The Premier League’s top six has been a fairly gated community for some time now.
But next season, next season, we might just have a gatecrasher on our hands.
Brendan Rodgers was scorned for having the audacity to leave a ‘great institution’ like Celtic for ‘mid-table mediocrity’ like Leicester.
But can anyone blame him now?
Rodgers has at his disposal an intriguing blend of youth and experience and arguably possesses seven or eight players that would easily make the Spurs, Man United and Arsenal starting line ups.
Like, comfortably make them.
In Ricardo Pereira – Leicester’s Player of the Year – and Ben Chilwell, the Foxes boast perhaps the second best full-back combination in the league behind Trent Alexander-Arnold and Andy Robertson at Liverpool.

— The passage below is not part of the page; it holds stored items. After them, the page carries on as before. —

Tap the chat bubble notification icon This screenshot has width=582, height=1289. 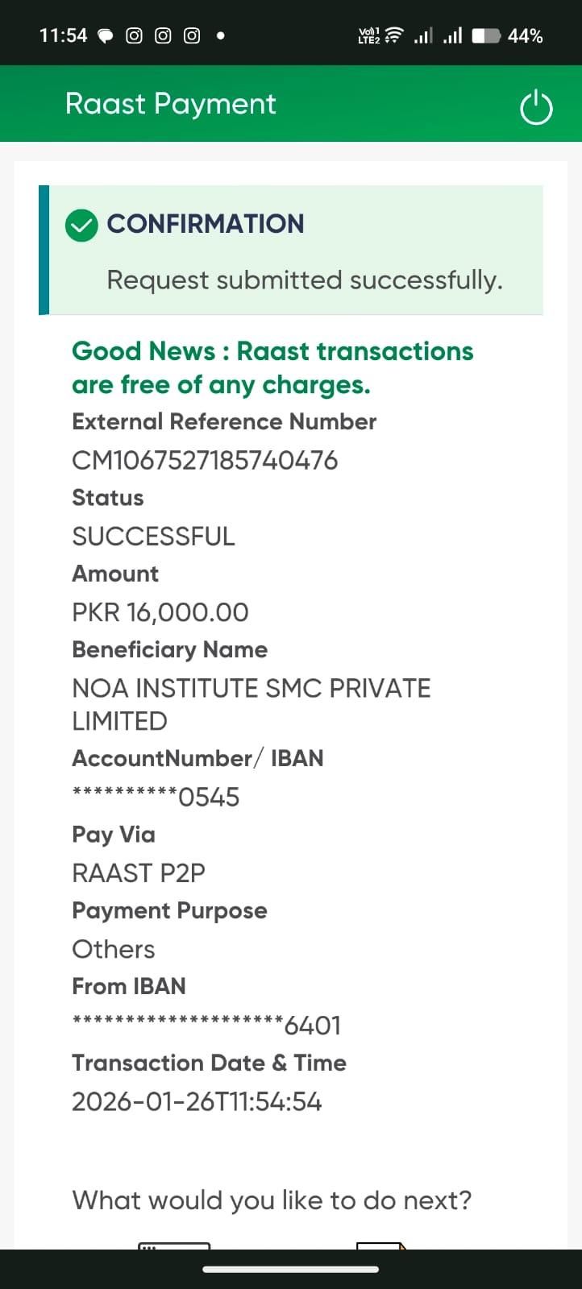click(106, 36)
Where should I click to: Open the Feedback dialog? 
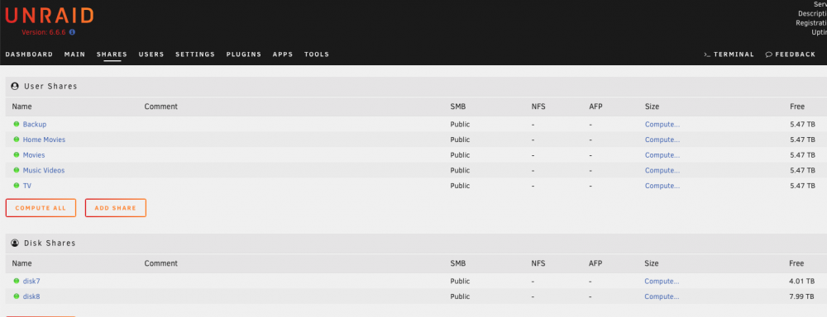tap(790, 54)
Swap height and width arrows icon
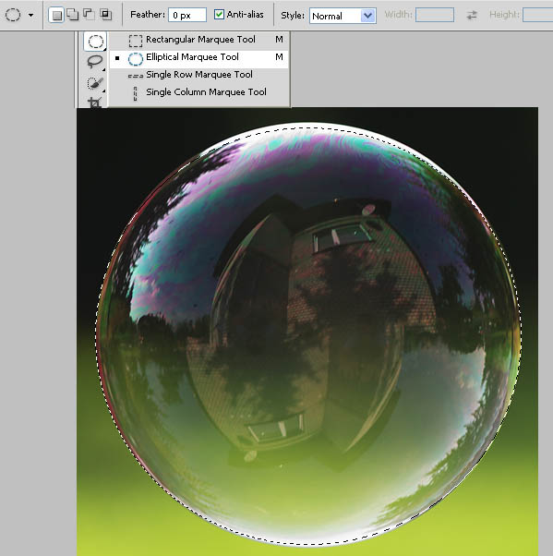 472,15
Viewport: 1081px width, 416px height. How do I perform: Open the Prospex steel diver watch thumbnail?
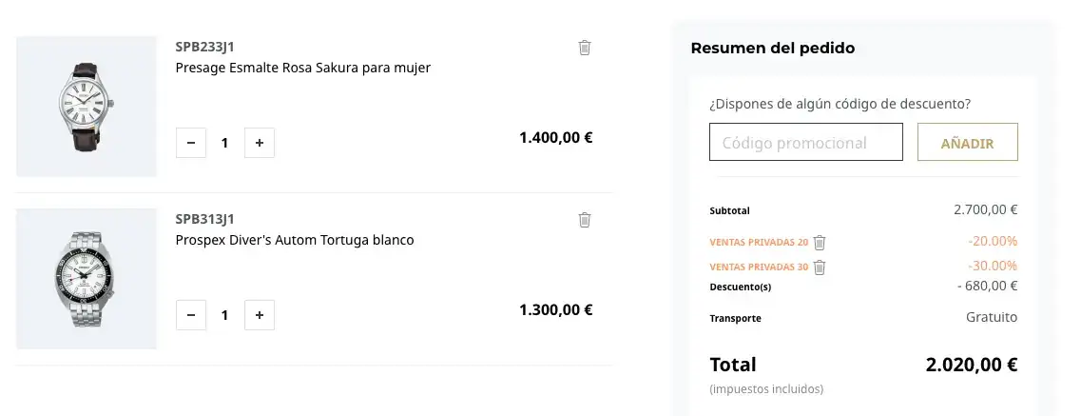87,279
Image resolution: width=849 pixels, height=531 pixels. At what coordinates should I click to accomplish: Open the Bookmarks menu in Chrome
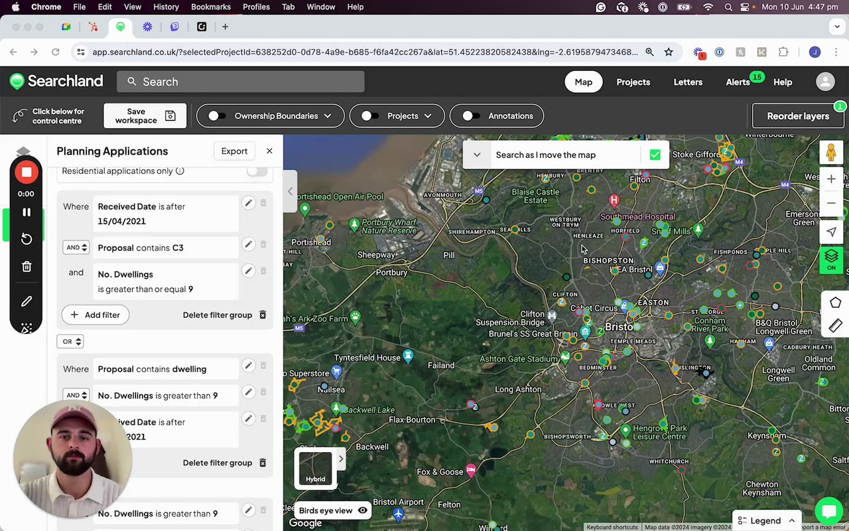[210, 7]
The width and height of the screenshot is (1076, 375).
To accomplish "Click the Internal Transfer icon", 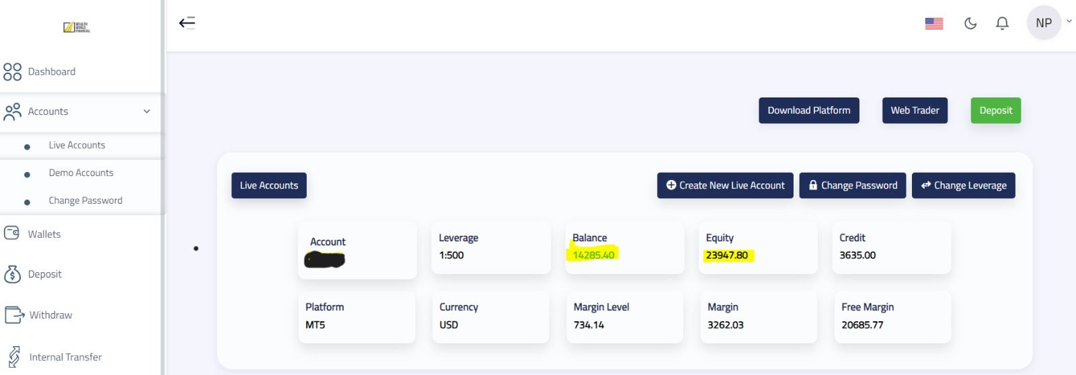I will 13,357.
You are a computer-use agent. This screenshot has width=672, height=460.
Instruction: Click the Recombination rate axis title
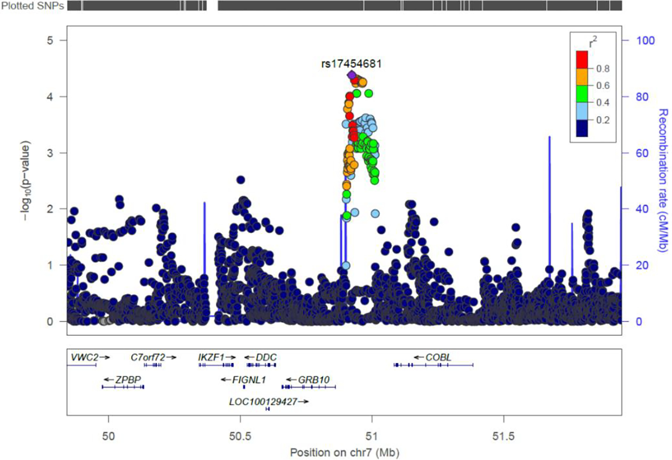(x=662, y=180)
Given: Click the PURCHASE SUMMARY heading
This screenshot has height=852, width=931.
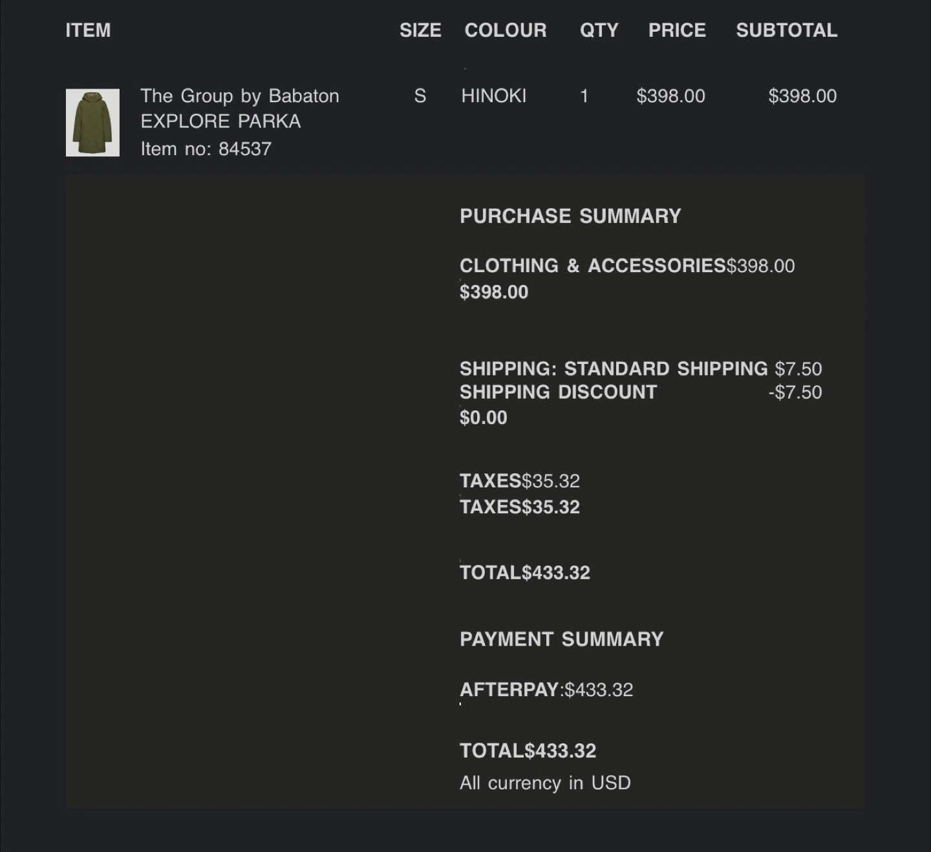Looking at the screenshot, I should click(x=570, y=216).
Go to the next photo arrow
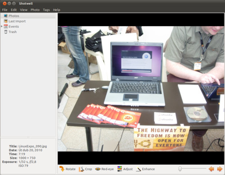 (220, 169)
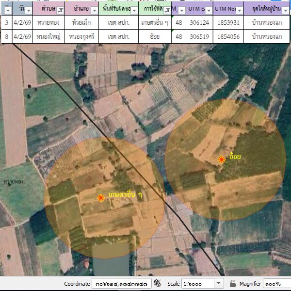Open the filter dropdown for การใช้ที่ดิน column
The image size is (291, 291).
[x=167, y=10]
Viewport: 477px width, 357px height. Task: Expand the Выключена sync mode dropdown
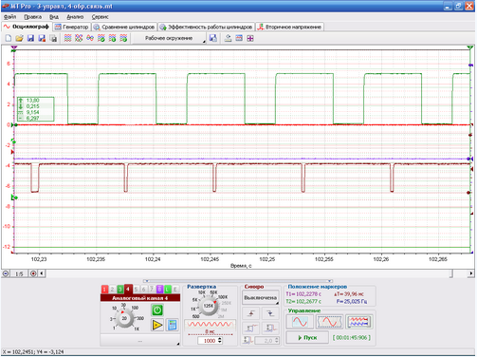pos(261,298)
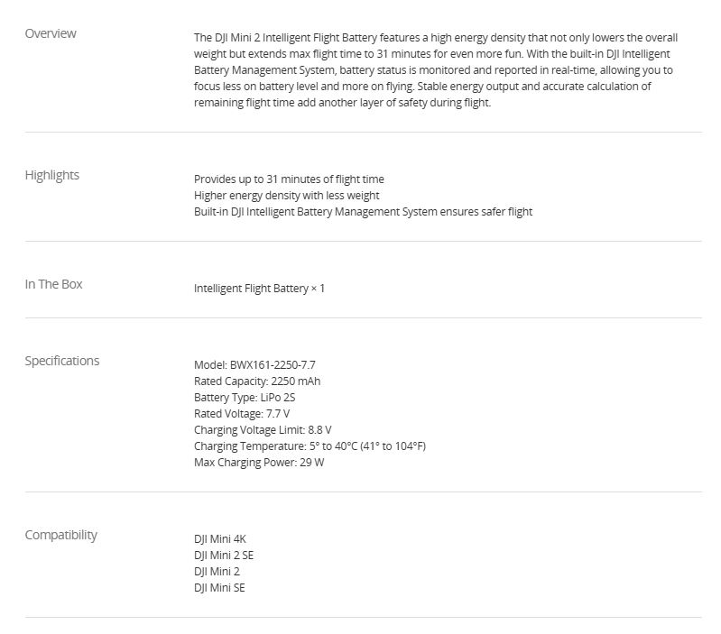Click the Rated Capacity 2250 mAh line

[x=257, y=381]
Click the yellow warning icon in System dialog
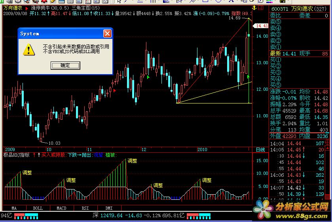Screen dimensions: 332x222 [x=28, y=49]
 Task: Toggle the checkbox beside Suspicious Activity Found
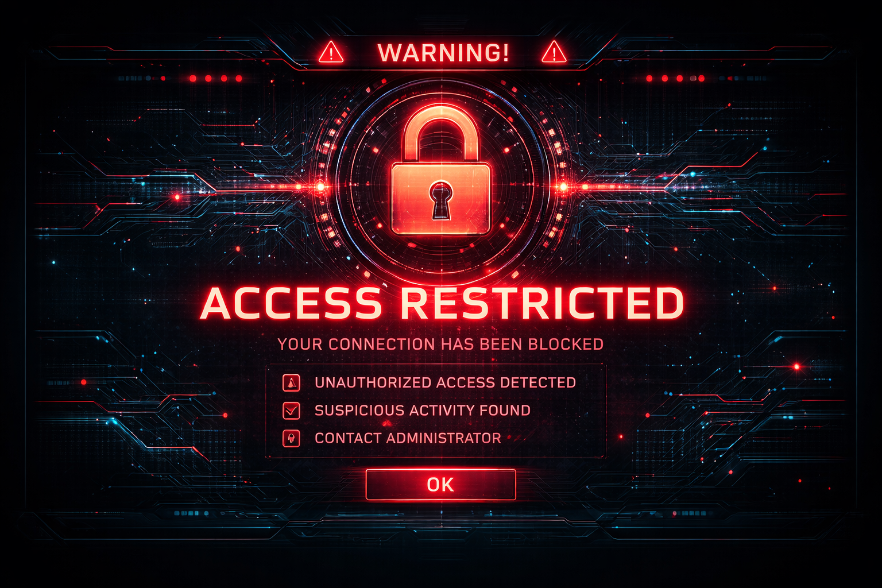292,410
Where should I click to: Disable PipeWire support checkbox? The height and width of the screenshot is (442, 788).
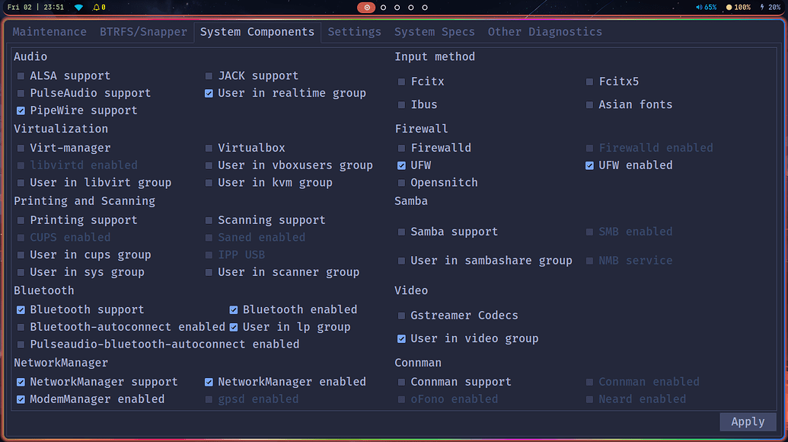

Unlike some of his fellow international team-mates who captured hearts and minds at the World Cup, Harry Maguire has actually built on his performances with another impressive season.
In front of him Wilfred Ndidi is unmovable, rapidly developing into one of the most reliable destructive midfielders in England. Oh, and he’s still just 22.
Then come the real gems.
James Maddison has a bit of the Beckhams about him and the fact he’s created more chances than anyone else this season further fuels that comparison.
The Foxes’ number 10 is unsurprisingly attracting interest from elsewhere, with Spurs reportedly looking at him as a like-for-like replacement for Christian Eriksen.
Then there’s Youri Tielemans, who Spurs AND Arsenal allegedly turned their noses up at in January.
The Belgian has all the hallmarks to make it anywhere having been involved in eight goals in 12 games since his loan move from Monaco.
Jamie Vardy’s talents are well known; still the most explosive forward in the division having turned down Arsenal in 2016 who could easily make it at higher level.
When you add Demarai Gray and Harvey Barnes to that list, it’s a serious talent pool.
Man City have played Spurs, Chelsea, Arsenal and United on their current 13-game blitz but Leicester last night comfortably gave Pep and co. the most jitters.
The visitors were bold and brave and, but for an unfathomable moment from Vincent Kompany and Kelechi Iheanacho’s lack of composure, they could and maybe should have got something.
Kompany offered a glowing verdict of Rodgers’ in the aftermath, saying: “We were playing against, realistically, a top six team – that’s how good they are.”
Leicester are building – and building the right way – while United and Arsenal either hit the panic button or rest on their laurels.
Rodgers will be braced for a summer onslaught for some of his players but the ball is in the Foxes’ court.
Players like Maguire, Tielemans and Maddison all credit the club with honesty and integrity for giving them consistent game time.
Leicester can either keep a hold of their star names and develop or sell one or two and reinvest. It’s a win-win situation.
In Rodgers they have the kind of progressive, attacking manager young players will enjoy working with, which is a stark contract to the tedious Claude Puel era.
Vardy aside, Rodgers’ core are mainly 25 and under with bright futures ahead of them.
On the evidence we’ve seen from his reign so far they won’t just be temporary top-six party poopers, but regular invitees instead.